9. equipment according to claim 1, also comprises transient detector (103), for the transient event detected in sound signal, or

Also comprise supplementary extractor (106), for extracting and explain the supplementary being associated with sound signal, the time location (803) of described supplementary instruction transient event, or indicate initial moment or the stop timing of very first time part or the 2nd time portion (809).

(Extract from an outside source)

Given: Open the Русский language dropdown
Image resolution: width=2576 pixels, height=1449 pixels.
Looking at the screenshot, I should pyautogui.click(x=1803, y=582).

10. manipulation has a method for the sound signal of transient event (801), comprising:

The sound signal that process (110) transition reduces, or process comprises the sound signal of transient event (803), with the sound signal after being processed, in the sound signal that described transition reduces, very first time part (804) comprising transient event (801) has been removed;

In sound signal after the 2nd time portion (809) insertion (120) is processed by signal location place, described signal location is the removed signal location of very first time part, or residing signal location in transient event sound signal after treatment, wherein the 2nd time portion (809) comprises the transient event (801) not affected by described process, to obtain controlled sound signal

Wherein, signal processing step (110) comprises the stretching to the sound signal that transition reduces, thus very first time part (804) is stretched to the 2nd time portion (809), and the 2nd time portion (809) is longer than very first time part (804) in time; And

Described inserting step (120) copies the signal part before or after the part of sound signal and transient event comprising transient event so that the signal part before or after described transient event and the described very first time partly have altogether the time length of the 2nd time portion (809); And sound signal after treatment inserts unmodified copy, insertion wherein only start-up portion (813) or ending (813b) was modified, the copy of the signal that comprises transition.